De «perras», «yeguas», censuras e inequidades

enero 18, 2020
5 min lectura

Luis Dávila Colón tocó fondo al llamar “perra” a la alcaldesa Carmen Yulín Cruz Soto. Con ese soberbio traspie, se enciende nuevamente en nuestra sociedad el eterno debate en torno a la libertad de expresión y la defensa de la dignidad de la mujer. Decirle “perra” a una persona (hombre o mujer), es un insulto degradante.
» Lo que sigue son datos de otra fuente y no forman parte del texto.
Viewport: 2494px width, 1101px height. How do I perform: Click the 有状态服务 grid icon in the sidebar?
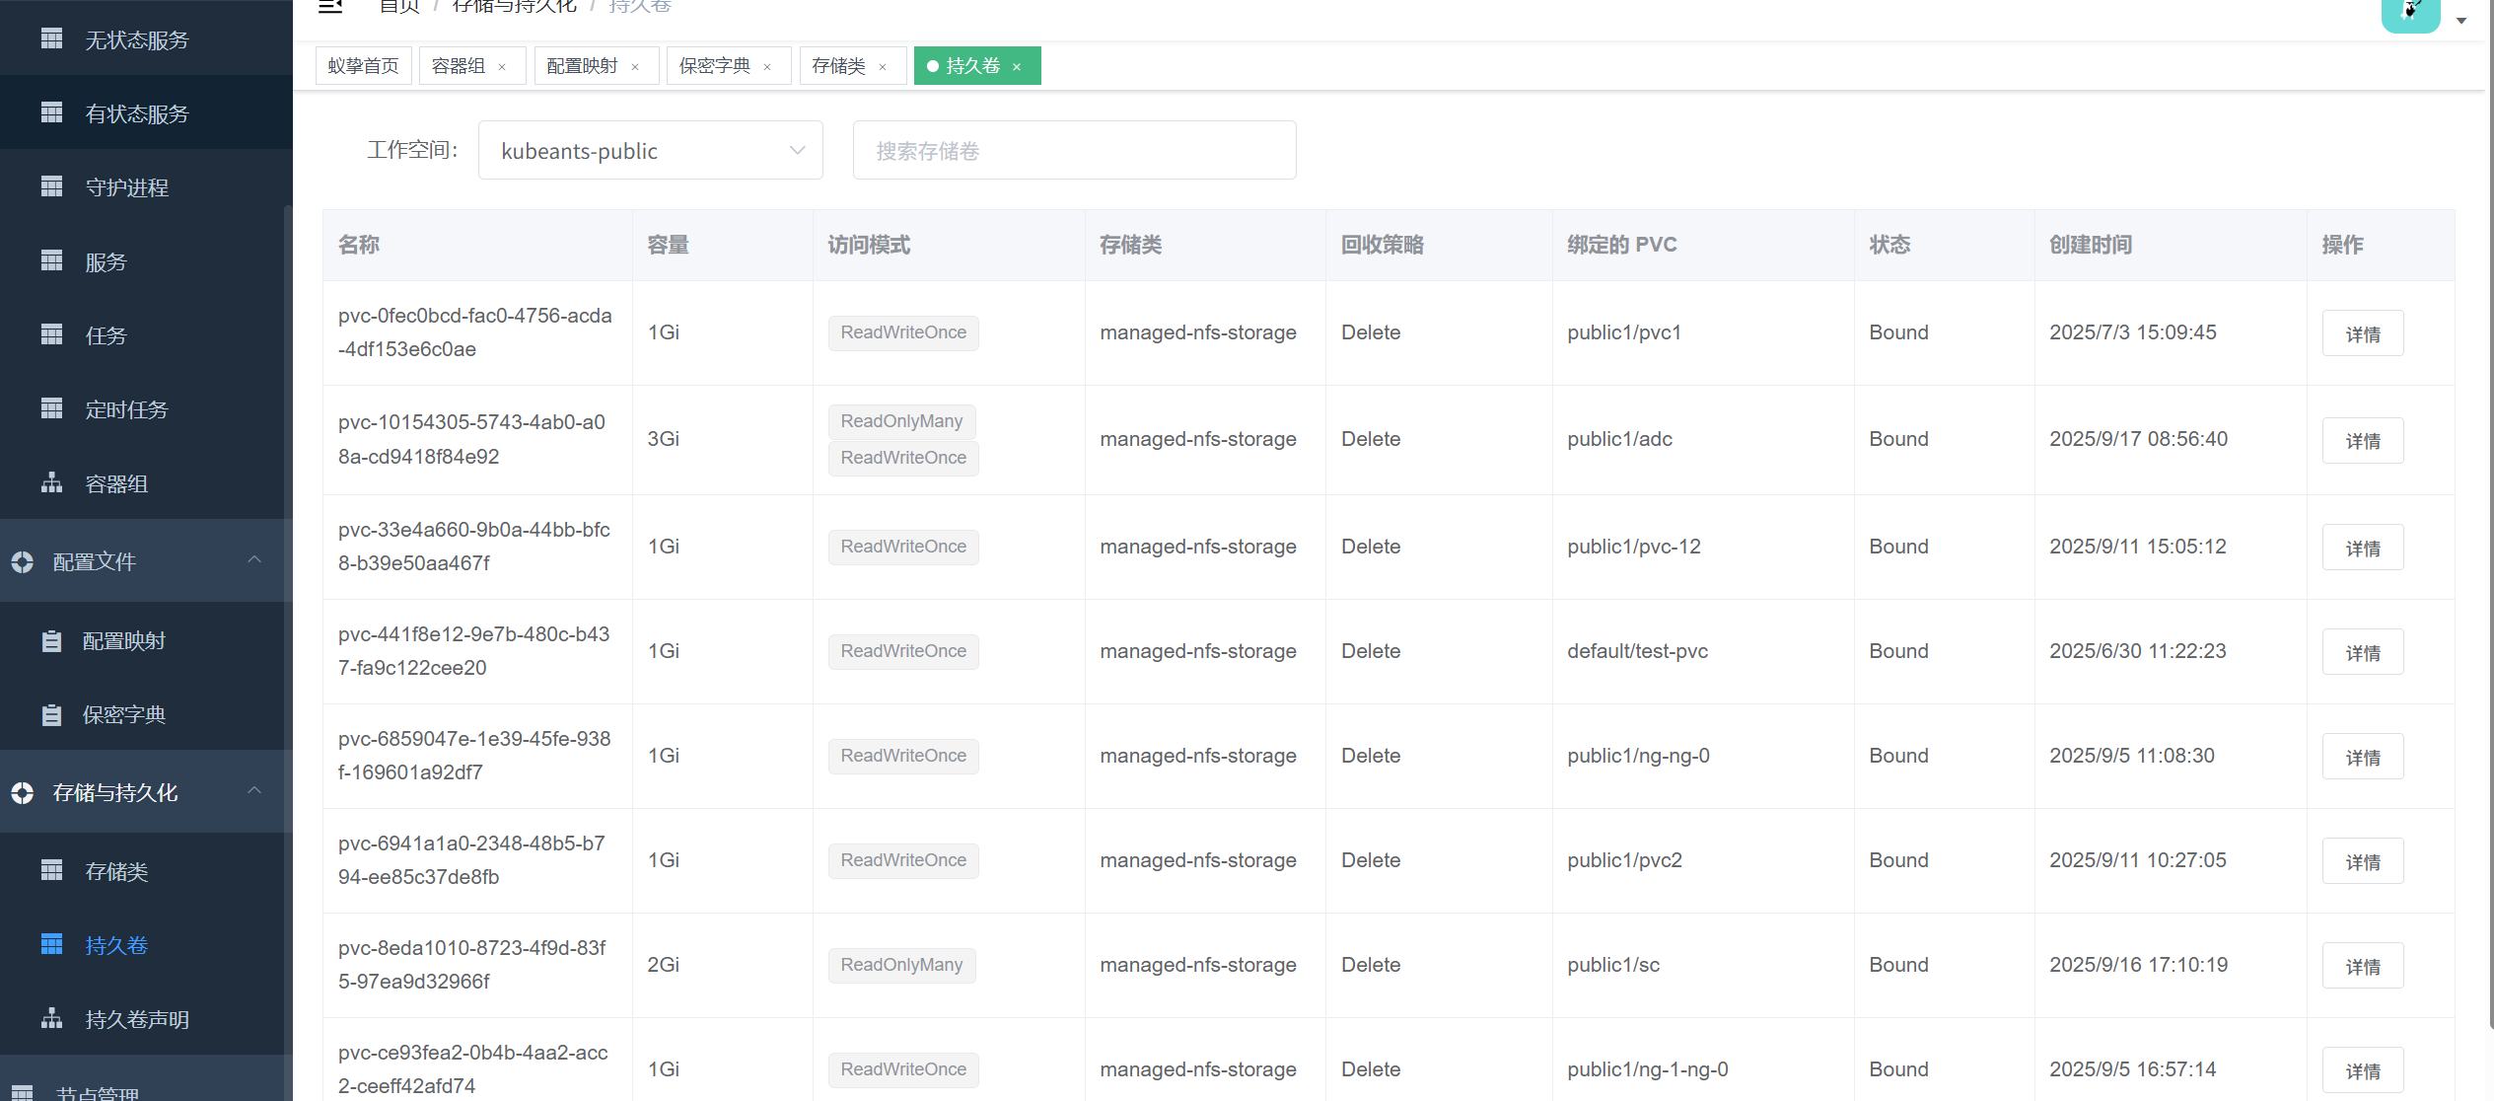click(x=51, y=112)
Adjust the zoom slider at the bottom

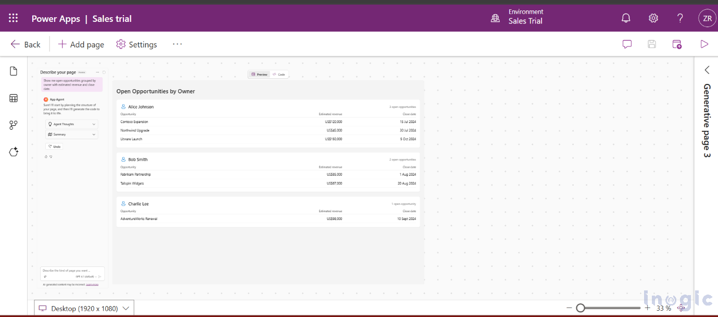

Su gravedad como injuria parece provenir, al menos en parte, de esa detestable costumbre (por no tildarla de tradición cultural) de que los animales que cohabitan con nosotros (trátese de perros, gatos o gallos) son seres inferiores y desechables que podemos tirar como un pañal muy bien usado. ¿Mereció Dávila Colón la repulsa generalizada de la que sigue siendo sujeto? Sí. ¿Significa ello que la sanción que recibió (suspensión por una semana) y la que se propone públicamente (despido) están justificadas? No.
Por varios lustros y hasta décadas, Luis Dávila Colón ha sido y es la figura cimera de la portavocía anexionista en los medios informativos y redes sociales. Este servidor durante algún tiempo lo escuchó con frecuencia. En años recientes ya no tanto, siendo mis esporádicas visitas a su espacio radial motivadas por la curiosidad de saber si tiene algo que aportar sobre un tema en particular, o sencillamente porque la competencia en ocasiones no inspira durante el proverbial discurrir del tapón.

Dicho ello, esta no es la primera vez que Dávila Colón insulta, degradada o ridiculiza a una mujer. En años pasados llamó nevera (o palabras similares) a Velda González y a Luisa Gándara. Sexualizó el tema de las relaciones amorosas de Sila Calderón. Comparó a González con Rossana Soto para puntualizar que la primera “lucia[sic] mas[sic] ‘bonita’ y ‘comica'[sic]” que la segunda. A la propia Cruz Soto la llamó “Carmen Culín”. Claro está, las enemistades del analista radial no se limitan a la alcaldesa. Sus diferencias con el Grupo Ferré-Rangel y sus periódicos son ya legendarias.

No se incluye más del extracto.